La politique de la ville "sur de bonnes bases depuis 2014"
Installée en novembre 2021 par Nadia Hai, ancienne ministre déléguée à la Ville, cette commission composée de 24 membres et co-présidée par Frédéric Vigouroux, maire de Miramas, Hélène Zannier, députée LREM de Moselle, et Claude Sicart, président de l’association Pôle S, appelle à "un Acte II de la politique de la ville" qui ne soit "ni un retour en arrière, ni un trait radical sur ces dernières années". La politique de la ville est "sur de bonnes bases depuis 2014", estiment les membres de cette commission qui recommandent de "conforter, améliorer et mettre à jour" le cadre d’action issu de la loi Lamy de 2014.
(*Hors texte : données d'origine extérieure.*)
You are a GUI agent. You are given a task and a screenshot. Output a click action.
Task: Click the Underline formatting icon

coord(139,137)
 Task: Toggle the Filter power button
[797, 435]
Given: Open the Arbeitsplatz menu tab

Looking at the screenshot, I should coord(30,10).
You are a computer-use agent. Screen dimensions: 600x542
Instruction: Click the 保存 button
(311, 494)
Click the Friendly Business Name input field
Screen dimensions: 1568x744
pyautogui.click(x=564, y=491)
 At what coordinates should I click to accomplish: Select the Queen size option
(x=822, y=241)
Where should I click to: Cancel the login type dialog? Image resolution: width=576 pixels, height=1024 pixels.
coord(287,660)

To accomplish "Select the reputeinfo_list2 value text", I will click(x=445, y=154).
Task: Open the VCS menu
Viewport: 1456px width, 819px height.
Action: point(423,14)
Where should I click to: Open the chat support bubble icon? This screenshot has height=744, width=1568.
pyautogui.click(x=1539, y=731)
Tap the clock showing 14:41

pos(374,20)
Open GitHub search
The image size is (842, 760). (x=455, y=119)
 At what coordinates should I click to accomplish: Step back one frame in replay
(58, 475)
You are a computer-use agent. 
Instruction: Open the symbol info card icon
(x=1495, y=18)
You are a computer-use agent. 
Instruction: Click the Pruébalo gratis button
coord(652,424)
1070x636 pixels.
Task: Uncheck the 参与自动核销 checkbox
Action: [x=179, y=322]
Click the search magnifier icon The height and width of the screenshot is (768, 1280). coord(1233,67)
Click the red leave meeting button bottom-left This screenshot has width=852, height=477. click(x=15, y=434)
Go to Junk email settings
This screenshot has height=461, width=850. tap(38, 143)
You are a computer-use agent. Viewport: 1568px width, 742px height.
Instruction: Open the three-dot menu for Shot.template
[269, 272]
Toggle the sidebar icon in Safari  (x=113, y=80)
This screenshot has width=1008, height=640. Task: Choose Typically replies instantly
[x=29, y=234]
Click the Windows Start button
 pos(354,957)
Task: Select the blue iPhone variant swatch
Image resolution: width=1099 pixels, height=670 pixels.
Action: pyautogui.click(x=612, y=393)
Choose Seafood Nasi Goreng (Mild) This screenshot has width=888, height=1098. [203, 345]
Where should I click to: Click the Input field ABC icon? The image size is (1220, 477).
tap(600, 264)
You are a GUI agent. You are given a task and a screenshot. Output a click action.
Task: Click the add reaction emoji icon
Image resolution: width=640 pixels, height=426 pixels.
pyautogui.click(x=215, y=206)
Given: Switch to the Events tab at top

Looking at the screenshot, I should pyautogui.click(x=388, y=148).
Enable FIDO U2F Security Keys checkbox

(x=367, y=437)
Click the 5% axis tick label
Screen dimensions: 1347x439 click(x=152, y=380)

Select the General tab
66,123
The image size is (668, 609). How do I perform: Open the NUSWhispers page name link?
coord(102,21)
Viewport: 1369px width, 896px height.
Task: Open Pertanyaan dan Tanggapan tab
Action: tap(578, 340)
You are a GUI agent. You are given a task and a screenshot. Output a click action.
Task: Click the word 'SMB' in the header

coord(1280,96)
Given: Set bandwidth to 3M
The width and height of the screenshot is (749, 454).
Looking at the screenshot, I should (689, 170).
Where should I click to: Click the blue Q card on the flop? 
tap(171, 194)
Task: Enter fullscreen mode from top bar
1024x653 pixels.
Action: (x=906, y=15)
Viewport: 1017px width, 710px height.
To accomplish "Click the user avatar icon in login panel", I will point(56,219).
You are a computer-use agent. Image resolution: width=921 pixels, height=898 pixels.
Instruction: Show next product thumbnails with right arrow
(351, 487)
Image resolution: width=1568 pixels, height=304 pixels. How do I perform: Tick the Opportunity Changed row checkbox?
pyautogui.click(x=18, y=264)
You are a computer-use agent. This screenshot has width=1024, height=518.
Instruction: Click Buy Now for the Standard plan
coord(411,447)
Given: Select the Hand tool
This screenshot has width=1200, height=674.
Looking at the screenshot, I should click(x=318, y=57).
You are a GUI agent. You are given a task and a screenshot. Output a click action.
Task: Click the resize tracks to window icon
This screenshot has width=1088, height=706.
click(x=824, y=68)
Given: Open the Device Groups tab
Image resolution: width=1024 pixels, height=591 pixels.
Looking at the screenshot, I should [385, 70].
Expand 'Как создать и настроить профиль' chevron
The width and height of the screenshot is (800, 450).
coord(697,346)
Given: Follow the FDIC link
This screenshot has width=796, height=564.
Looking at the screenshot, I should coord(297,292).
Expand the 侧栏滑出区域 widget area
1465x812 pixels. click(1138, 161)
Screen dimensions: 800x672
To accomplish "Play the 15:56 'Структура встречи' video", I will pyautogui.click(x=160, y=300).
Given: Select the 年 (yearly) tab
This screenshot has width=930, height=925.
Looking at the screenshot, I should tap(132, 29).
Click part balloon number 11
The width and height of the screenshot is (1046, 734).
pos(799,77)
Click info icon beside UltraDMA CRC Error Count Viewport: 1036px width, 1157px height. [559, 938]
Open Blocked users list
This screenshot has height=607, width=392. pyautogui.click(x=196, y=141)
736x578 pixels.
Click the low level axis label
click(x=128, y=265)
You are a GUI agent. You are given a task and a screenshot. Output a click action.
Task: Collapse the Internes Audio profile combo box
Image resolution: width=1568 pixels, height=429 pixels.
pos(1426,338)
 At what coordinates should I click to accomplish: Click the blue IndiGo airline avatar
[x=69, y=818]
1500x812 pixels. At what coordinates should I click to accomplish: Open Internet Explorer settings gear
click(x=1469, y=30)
Ainsi, la méthode de définition de la géographie prioritaire, mise en place en 2014 et prorogée jusqu’à fin 2023, doit être conservée. La commission appelle à maintenir le critère unique, jugé "égalitaire et lisible", de la concentration de population à bas revenu. "Ce choix a permis de combiner une approche de ‘pauvreté’ à une approche de ‘ségrégation’", peut-on lire dans le rapport. La commission plaide simplement pour une actualisation tous les six ans afin de tenir compte des données les plus récentes. Elle propose également d’aligner le calendrier de ces mises à jour de la carte et des contrats de ville avec celui des mandats locaux.
Vigilance sur les "poches de pauvreté" hors géographie prioritaire
En revanche, dans les outre-mer, l’approche actuelle fondée sur "plusieurs critères du fait de l’absence de statistiques et de l’ampleur des spécificités locales" est jugée "insatisfaisante et inadaptée aux réalités et besoins locaux". La commission appelle donc à revoir les modalités de définition de la géographie prioritaire dans les territoires ultramarins.
Les auteurs attirent par ailleurs l’attention sur les "quartiers de veille active" (article 13 de la loi de programmation de 2014) qui "suscitent aujourd’hui l’inquiétude des acteurs de terrain" mais également sur des quartiers ruraux ou urbains qualifiés de "poches de pauvreté" où "tous les voyants sont au rouge" et pour autant hors géographie prioritaire. La commission estime nécessaire de permettre aux contrats de ville de programmer des actions pour les quartiers de veille active et propose la création d’un "fonds de prévention" qui serait destiné à des quartiers en difficulté hors géographie prioritaire.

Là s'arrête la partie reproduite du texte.